Washington procede nel suo obiettivo

di lasciare il Venezuela senza carburante questa volta ostacola le navi iraniane

da Misión Verdad

(Una petroliera. Foto: Teekay Shipping Ltd)

“Consenso al Campidoglio: non è il momento di abbassare la guardia con il Venezuela”, così titola Voice of America (VOA), il mezzo di comunicazione governativo del governo degli Stati Uniti, con un articolo che fa riferimento al riposizionamento della politica statunitensi dopo la fallita incursione marittima per rovesciare il presidente Nicolás Maduro lo scorso 3 maggio.

Il rapporto del VOA include i punti di vista di personalità politiche sia del campo democratico che repubblicano che hanno le proprie radici in Florida, uno Stato dell’Unione dove storicamente l’approccio duro e interventista nei confronti del Venezuela (e di Cuba dopo gli anni ’60) mette tutti d’accordo.

Il fatto è che la catastrofe dell’operazione Gedeon, affidata da Juan Guaidó e Washington alla compagnia mercenaria Silvercorp, ha generato ogni sorta di reazione negli Stati Uniti.

Alcuni giorni fa, tre senatori democratici della Commissione per le relazioni estere del Senato hanno espresso il loro malcontento per il trattamento confuso e sfuggente che la Casa Bianca ha riservato all’operazione Gedeon. La negazione di Washington di un suo coinvolgimento è stata tutt’altro che convincente.

Lo stesso Trump ha detto: “Se mai avessi fatto qualcosa rispetto al Venezuela non sarebbe stato fatto così. Sarebbe molto diverso, un’invasione”.

Voci di dati salvate

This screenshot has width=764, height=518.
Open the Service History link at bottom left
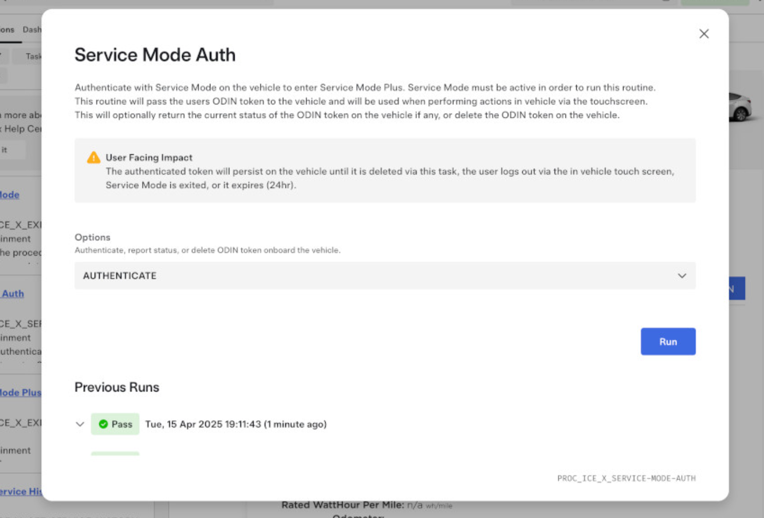pyautogui.click(x=21, y=491)
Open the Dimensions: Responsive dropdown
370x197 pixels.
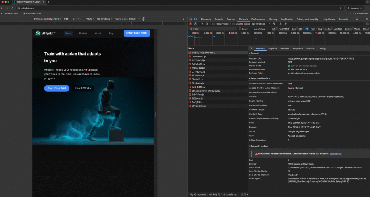[x=48, y=19]
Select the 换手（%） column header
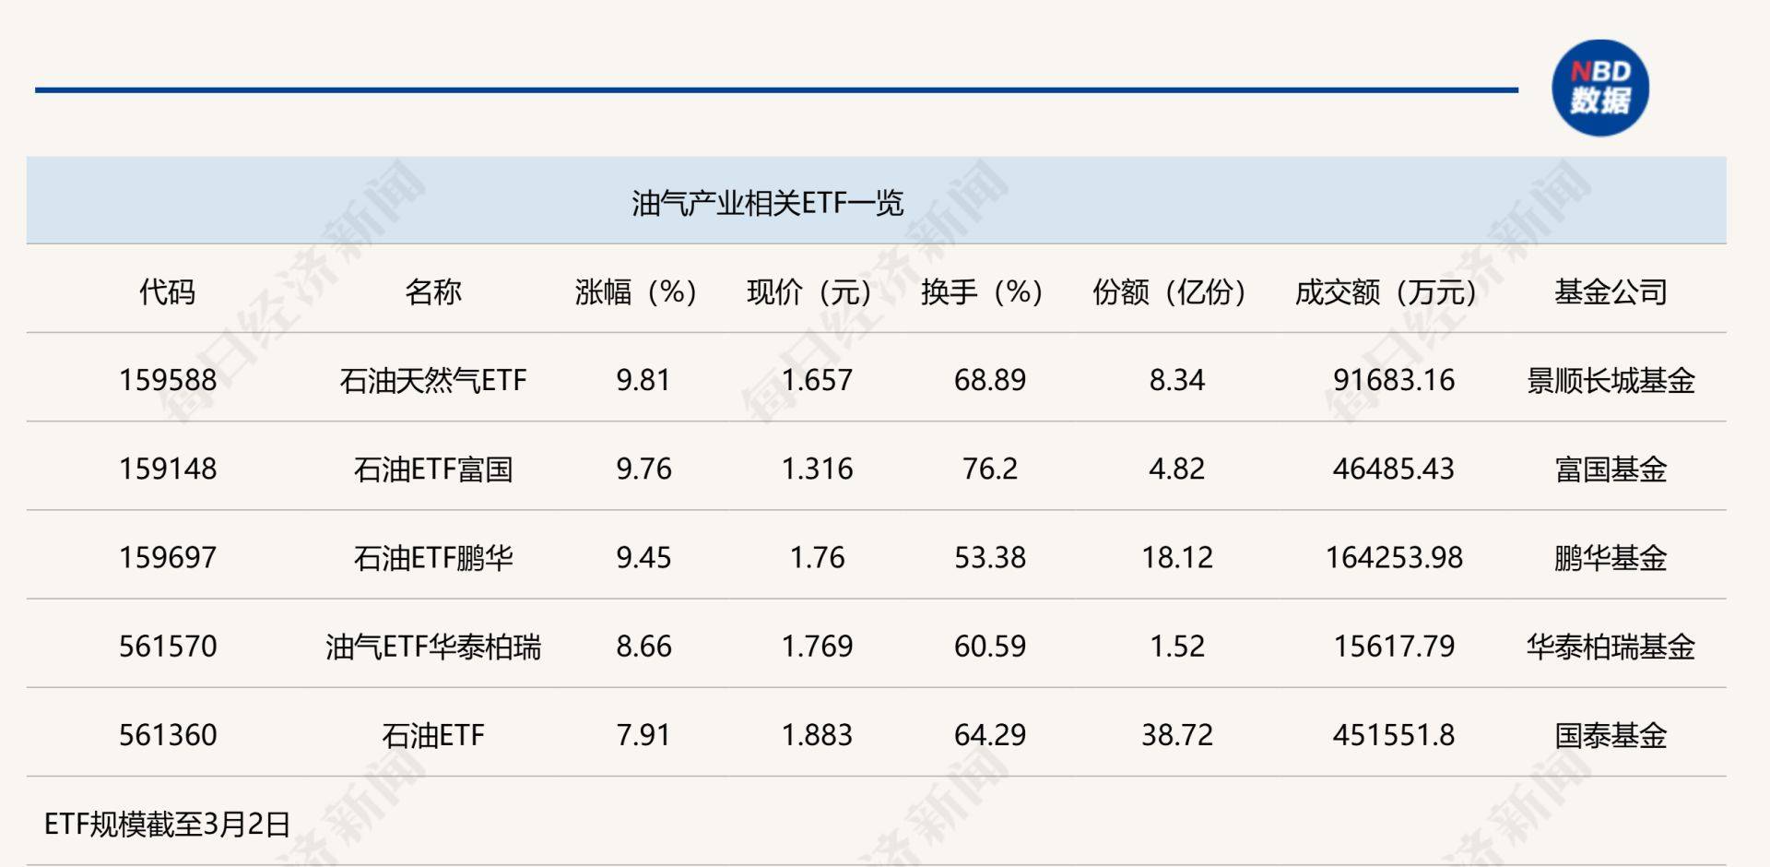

IL PROBLEMA:
Ripeti senza alcuna modifica il passo dell'articolo sul Venezuela che si apre con le parole contenenti "Washington procede nel" e si chiude con "scorso 3 maggio.".

RISULTATO QUI SOTTO:
Washington procede nel suo obiettivo

di lasciare il Venezuela senza carburante questa volta ostacola le navi iraniane

da Misión Verdad

(Una petroliera. Foto: Teekay Shipping Ltd)

“Consenso al Campidoglio: non è il momento di abbassare la guardia con il Venezuela”, così titola Voice of America (VOA), il mezzo di comunicazione governativo del governo degli Stati Uniti, con un articolo che fa riferimento al riposizionamento della politica statunitensi dopo la fallita incursione marittima per rovesciare il presidente Nicolás Maduro lo scorso 3 maggio.